Johann Jakob Ulrich (28 February 1798 – 17 March 1877) was a Swiss painter and graphic artist. He is primarily known for landscapes, although he did some figure paintings and still-lifes.

== Biography ==
He was born in Andelfingen. His father, Johann Jakob Ulrich-Meyer (1769–1840), was a Cantonal clerk who later became a publisher. Due to the dangerous situation in the border region with France, he was sent to live with his grandparents in Weisslingen. Later, he attended schools in Winterthur and Zürich. Upon his father's advice, he initially trained to be a merchant, although he had already expressed a strong interest in art and was copying paintings. In 1816, after the troubles in France had concluded, he began working the banking firm Paturle, Lepin & Cie in Paris

He remained at the bank until 1823 but, in 1822, unable to ignore his true desires any longer, he started to frequent the studios of Jean-Victor Bertin, alongside Camille Corot. He also studied with Xavier Leprince and his brothers. Later he worked with Théodore Gudin in Dieppe and, in 1825, opened his own studio in Paris. From the Salon of 1824, he was a regular exhibitor at the Salon.

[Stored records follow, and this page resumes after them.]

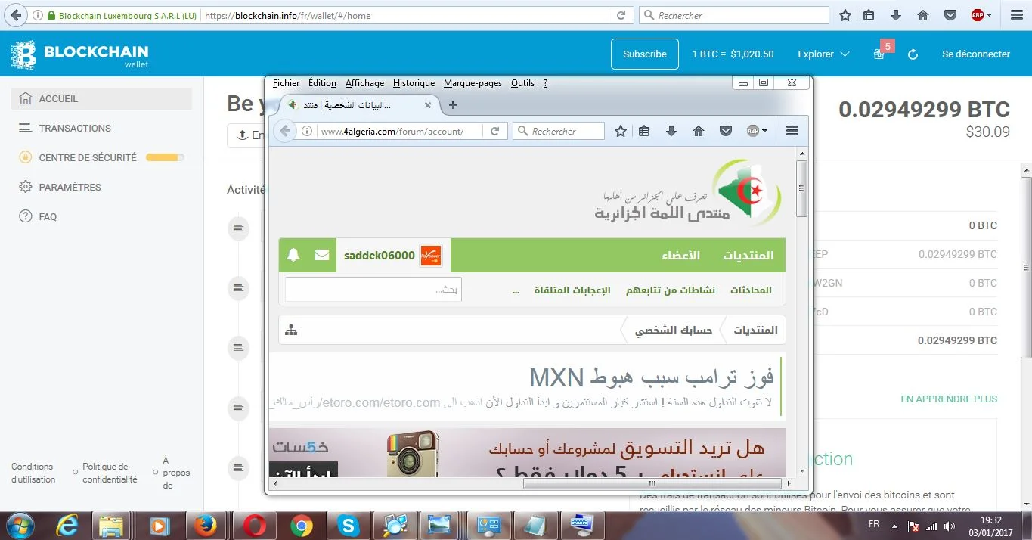Click the bookmark star in popup toolbar
The width and height of the screenshot is (1032, 540).
621,131
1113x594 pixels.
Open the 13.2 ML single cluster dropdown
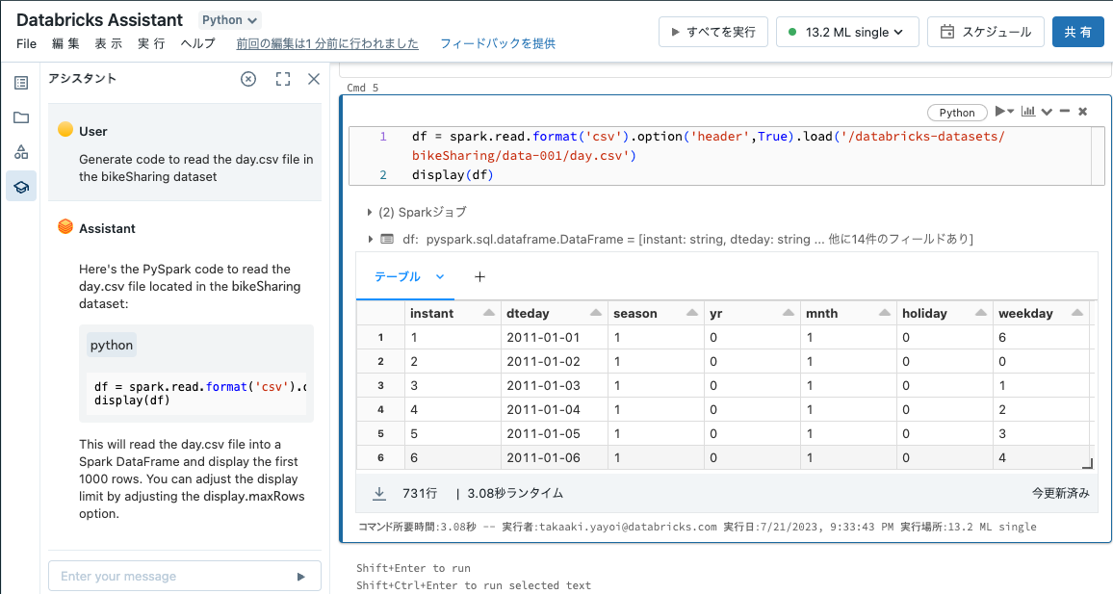[847, 31]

Between 1828 and 1830, with the support of the well-known penal reformer, Frédéric-Auguste Demetz (who was also an avid art collector), he travelled throughout Italy and visited England several times from 1832 to 1835, where he was influenced by the works of John Constable. In the late 1830s, he settled in Zürich, although he continued to travel extensively. For a time, he shared a studio with his friend, the animal painter, Jacques Raymond Brascassat. In 1837, he married Dorothea Susanne von Schwerzenbach, from an old Zürich family.

By the mid 1840s, he was taking students, notably Rudolf Koller. Later, he began catering to the popular tastes in subject matter, but retained his personal style, expressed by lighting effects. He became a professor of landscape painting at the Eidgenössische Polytechnikum in 1855. The following year his wife died and he married her sister, Bertha. This began a period of almost nonstop travelling and, combined with eyesight problems, occasioned a decline in the quality of his work. After Bertha's death in 1874, he retired from public life. He died in 1877 in Zürich.